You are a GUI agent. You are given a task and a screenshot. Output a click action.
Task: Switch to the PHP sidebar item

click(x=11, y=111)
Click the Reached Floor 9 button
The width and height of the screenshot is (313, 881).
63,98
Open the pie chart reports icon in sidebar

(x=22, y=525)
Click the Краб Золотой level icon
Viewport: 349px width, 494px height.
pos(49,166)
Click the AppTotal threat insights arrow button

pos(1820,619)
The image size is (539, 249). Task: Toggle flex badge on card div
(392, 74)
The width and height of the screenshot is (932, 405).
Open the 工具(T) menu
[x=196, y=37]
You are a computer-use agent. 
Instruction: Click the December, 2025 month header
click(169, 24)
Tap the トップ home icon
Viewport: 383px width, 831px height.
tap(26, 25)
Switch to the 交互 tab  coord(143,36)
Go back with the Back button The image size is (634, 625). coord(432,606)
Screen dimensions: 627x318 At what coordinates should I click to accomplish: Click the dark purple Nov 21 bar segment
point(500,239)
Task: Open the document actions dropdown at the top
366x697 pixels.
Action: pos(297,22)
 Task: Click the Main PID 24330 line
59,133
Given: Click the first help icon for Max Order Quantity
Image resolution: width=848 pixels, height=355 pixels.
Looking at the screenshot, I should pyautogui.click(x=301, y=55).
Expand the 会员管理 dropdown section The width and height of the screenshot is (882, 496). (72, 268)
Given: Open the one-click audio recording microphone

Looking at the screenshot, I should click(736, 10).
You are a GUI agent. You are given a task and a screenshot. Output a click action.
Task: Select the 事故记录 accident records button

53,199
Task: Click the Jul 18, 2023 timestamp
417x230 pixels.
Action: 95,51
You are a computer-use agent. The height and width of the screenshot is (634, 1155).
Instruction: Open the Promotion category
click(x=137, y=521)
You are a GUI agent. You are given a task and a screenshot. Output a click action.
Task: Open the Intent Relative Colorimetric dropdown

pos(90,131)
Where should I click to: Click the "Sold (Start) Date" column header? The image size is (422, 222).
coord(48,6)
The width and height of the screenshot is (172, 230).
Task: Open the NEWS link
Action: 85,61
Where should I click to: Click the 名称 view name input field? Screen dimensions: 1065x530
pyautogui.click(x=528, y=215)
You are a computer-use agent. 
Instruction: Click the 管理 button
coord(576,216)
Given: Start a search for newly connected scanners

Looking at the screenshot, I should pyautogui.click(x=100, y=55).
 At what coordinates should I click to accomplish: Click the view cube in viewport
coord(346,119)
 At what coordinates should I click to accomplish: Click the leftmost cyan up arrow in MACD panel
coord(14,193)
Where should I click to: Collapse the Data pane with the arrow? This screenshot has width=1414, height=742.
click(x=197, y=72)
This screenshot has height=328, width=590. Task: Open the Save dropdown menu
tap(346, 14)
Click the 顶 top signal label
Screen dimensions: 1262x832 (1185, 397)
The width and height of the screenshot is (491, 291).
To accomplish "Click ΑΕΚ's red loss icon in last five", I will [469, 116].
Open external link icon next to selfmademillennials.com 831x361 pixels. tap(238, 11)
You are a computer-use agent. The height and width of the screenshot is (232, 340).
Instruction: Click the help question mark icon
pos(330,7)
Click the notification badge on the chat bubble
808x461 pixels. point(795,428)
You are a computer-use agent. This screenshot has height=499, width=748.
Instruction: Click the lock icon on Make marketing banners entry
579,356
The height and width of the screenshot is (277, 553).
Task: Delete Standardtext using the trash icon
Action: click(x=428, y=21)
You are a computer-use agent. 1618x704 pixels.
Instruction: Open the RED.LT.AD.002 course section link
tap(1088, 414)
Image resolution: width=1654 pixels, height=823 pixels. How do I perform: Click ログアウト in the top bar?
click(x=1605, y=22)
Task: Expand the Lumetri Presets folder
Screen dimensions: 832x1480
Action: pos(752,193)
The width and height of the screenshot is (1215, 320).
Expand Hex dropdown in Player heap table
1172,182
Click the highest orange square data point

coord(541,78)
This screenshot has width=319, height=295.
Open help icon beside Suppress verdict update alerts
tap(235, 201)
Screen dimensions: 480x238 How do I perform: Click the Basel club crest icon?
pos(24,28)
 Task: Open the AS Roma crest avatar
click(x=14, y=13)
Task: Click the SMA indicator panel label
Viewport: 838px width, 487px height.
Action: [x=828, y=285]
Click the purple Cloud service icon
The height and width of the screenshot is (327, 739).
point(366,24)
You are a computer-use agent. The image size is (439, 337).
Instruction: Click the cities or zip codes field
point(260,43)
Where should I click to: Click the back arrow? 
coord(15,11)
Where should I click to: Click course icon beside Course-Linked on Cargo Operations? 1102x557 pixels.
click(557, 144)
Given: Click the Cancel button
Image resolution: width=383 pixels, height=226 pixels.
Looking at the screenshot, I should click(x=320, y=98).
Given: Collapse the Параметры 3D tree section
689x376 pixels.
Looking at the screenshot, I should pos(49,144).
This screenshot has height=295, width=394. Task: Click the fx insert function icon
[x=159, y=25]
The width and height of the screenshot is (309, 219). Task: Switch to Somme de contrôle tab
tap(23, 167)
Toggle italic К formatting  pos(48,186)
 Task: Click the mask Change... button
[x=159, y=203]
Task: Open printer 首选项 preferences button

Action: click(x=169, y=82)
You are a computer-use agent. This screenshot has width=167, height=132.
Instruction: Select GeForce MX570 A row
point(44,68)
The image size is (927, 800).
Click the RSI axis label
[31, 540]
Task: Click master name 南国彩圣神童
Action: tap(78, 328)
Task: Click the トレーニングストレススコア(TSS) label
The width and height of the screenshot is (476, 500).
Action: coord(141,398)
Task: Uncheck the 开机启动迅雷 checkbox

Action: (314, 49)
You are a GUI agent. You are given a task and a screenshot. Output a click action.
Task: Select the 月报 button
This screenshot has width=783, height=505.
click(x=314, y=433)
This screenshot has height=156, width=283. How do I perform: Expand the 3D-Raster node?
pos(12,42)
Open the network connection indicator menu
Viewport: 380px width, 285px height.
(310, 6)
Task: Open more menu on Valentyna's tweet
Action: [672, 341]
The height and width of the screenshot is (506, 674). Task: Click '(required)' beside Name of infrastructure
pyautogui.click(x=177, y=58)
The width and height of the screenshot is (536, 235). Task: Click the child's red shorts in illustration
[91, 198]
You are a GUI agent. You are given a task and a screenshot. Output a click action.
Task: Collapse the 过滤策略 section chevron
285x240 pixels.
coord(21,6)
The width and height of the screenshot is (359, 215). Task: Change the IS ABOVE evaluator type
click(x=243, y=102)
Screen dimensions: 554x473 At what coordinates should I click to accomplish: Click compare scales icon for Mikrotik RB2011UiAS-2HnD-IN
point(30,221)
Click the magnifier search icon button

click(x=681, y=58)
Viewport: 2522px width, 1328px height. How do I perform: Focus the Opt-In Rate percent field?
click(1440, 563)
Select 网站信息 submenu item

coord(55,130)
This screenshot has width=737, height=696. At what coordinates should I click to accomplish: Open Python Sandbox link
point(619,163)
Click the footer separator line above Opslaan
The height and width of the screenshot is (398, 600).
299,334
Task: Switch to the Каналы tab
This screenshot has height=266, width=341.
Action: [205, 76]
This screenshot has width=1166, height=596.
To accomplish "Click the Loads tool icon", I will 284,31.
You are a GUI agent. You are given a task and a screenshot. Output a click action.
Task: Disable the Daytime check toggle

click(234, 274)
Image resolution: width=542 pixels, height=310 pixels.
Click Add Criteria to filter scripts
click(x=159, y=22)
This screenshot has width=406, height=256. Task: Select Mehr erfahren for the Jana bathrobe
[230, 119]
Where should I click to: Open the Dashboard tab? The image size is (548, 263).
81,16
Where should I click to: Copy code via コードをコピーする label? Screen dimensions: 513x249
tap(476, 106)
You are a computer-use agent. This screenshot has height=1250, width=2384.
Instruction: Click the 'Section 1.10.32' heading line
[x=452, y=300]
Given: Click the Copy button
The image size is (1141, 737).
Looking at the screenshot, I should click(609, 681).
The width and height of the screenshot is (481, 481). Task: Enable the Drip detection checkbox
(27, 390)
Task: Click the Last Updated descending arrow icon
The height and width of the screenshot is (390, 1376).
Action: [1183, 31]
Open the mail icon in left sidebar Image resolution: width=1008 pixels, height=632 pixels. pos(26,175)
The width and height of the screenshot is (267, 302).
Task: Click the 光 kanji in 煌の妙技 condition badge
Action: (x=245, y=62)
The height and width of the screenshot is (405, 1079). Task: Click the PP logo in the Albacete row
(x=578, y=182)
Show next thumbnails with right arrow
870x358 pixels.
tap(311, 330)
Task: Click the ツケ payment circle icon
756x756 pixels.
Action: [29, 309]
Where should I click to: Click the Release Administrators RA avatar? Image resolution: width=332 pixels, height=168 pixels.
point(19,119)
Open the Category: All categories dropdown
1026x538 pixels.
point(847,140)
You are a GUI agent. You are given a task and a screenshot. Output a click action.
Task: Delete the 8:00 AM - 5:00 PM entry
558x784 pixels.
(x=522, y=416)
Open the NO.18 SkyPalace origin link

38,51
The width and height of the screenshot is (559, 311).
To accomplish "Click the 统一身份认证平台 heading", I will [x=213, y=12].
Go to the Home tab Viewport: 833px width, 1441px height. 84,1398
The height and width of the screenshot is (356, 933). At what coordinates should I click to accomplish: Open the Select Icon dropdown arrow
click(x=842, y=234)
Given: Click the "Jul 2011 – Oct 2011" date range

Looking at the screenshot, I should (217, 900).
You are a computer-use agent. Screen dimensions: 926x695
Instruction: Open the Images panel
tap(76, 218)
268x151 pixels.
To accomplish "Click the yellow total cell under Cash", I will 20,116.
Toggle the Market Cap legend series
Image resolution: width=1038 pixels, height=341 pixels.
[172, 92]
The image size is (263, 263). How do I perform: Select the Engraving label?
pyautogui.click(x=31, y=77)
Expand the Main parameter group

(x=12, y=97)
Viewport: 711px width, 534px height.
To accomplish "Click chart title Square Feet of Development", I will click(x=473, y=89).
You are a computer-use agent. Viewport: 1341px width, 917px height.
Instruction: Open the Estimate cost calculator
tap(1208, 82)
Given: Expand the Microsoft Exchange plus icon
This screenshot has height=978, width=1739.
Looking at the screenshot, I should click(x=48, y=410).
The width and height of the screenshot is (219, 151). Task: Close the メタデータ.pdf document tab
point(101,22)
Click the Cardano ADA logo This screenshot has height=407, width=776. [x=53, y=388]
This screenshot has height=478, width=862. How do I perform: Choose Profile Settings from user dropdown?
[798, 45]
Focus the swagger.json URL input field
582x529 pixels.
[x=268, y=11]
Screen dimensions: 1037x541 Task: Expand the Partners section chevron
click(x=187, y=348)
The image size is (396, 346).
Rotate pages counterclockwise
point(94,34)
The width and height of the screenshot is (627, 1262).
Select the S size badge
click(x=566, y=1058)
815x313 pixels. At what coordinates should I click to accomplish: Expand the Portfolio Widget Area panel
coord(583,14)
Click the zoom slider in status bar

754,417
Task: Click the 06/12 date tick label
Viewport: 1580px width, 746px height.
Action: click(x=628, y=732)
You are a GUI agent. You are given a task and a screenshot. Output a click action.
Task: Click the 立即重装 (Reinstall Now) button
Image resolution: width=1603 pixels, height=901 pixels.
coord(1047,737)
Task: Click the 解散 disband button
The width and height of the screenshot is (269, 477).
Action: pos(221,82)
============================================================
The answer is the lines above between the line holding "582x529 pixels." and the line holding "Task: Click the 解散 disband button", inclusive, each written out exactly, and no others.

582x529 pixels.
[x=268, y=11]
Screen dimensions: 1037x541 Task: Expand the Partners section chevron
click(x=187, y=348)
The image size is (396, 346).
Rotate pages counterclockwise
point(94,34)
The width and height of the screenshot is (627, 1262).
Select the S size badge
click(x=566, y=1058)
815x313 pixels. At what coordinates should I click to accomplish: Expand the Portfolio Widget Area panel
coord(583,14)
Click the zoom slider in status bar

754,417
Task: Click the 06/12 date tick label
Viewport: 1580px width, 746px height.
Action: click(x=628, y=732)
You are a GUI agent. You are given a task and a screenshot. Output a click action.
Task: Click the 立即重装 (Reinstall Now) button
Image resolution: width=1603 pixels, height=901 pixels.
coord(1047,737)
Task: Click the 解散 disband button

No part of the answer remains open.